> _THINGS TO DO_
1. List every specific problem that the post on NP-completeness below names as an example.
2. According to the post on NP-completeness below, the magic boundary often falls between which two numbers of degrees of freedom?
3. Write the next few sentences of the post on NP-completeness below, picking up after its final sentence.

> _PASSAGE PROVIDED_
--- begin ---
Joe Ganley

I make software and sometimes other things.


Due to Blogger's termination of support for FTP, this blog is no longer active.

It is possible that some links from here, particularly those within the site, are now broken. If you encounter one of those, your best bet is to go to the new front page and hunt for it from there.

Most, but not all, of the blog's posts are on this page; the archives are here.

NP-completeness isn't just a theoretical notion of interest only to pointy-headed computability nerds. When faced with a problem, it is important to determine whether it is NP-hard (or not) because if it isn't, you don't want to write some heuristic to produce nonoptimal solutions when it is possible to produce optimal solutions efficiently. Conversely, you don't want to waste your time trying to devise optimal solutions to an NP-hard problem, because you will surely fail.

Often, the reduction from your problem to a known NP-complete problem is obvious. When it isn't is when things get interesting. If you have trouble proving a problem NP-complete, it is often - but certainly not always - because the problem in fact isn't NP-complete. After you've done a lot of these proofs, you start to get a feel for how many degrees of freedom in the solution space might still be apprehended in polynomial time, and how many will probably lead to NP-completeness. Often, the magic boundary is between 2 and 3 degrees of freedom: 2-coloring a graph can be done efficiently, while 3-coloring is NP-complete, and likewise bipartite matching is in P while three-dimensional matching is NP-complete. However, some of the NP-completeness proofs that have been devised are incredibly complicated and nonobvious, so don't take your difficulty in proving NP-completeness as strong evidence that the problem is not NP-complete.
--- end ---
> _SUPPLIED MATERIAL_
--- begin ---
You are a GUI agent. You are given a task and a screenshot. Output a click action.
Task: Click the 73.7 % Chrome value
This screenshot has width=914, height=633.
--- end ---
> _EXPECTED ANSWERS_
1.
2-coloring a graph
3-coloring a graph
bipartite matching
three-dimensional matching

2. Between 2 and 3 degrees of freedom.

3.
A productive approach is often to bounce back and forth between trying to devise an efficient algorithm and trying to prove NP-completeness. Your failures at proving NP-completeness can produce inspirations about how to attack the problem algorithmically, and your failures at devising an efficient algorithm can lead to insights into how to establish NP-completeness. One of my favorite examples from my own work was to solve a system of rectilinear orientation constraints. You had a bunch of objects in two dimensions that could have one of the eight axis-parallel orientations, and a set of constraints between pairs of them: That they must have the same orientation, have orientation mirrored about one or the other axis, have orientation rotated 90 degrees from one another, or any compatible combination of these. My initial attempts to prove it NP-complete focused on looking at it as an 8-coloring problem, but the problem didn't seem quite general enough to encode a generic graph coloring problem as a system of these constraints. Ultimately these failed efforts to prove NP-completeness led to the crucial insight to solving the problem efficiently: That the constraints could be viewed as three independent systems of constraints with respect to the three elements of the orientations: mirroring about x, mirroring about y, and 90-degree rotation. Each of those could be formulated as a graph 2-coloring problem independent of the other two problems, and thus efficiently solved. The independence of these three 2-coloring problems was the source of the difficulty in proving NP-completeness, and I'm certain I made that cognitive leap as a result of my attempts to prove the problem NP-complete.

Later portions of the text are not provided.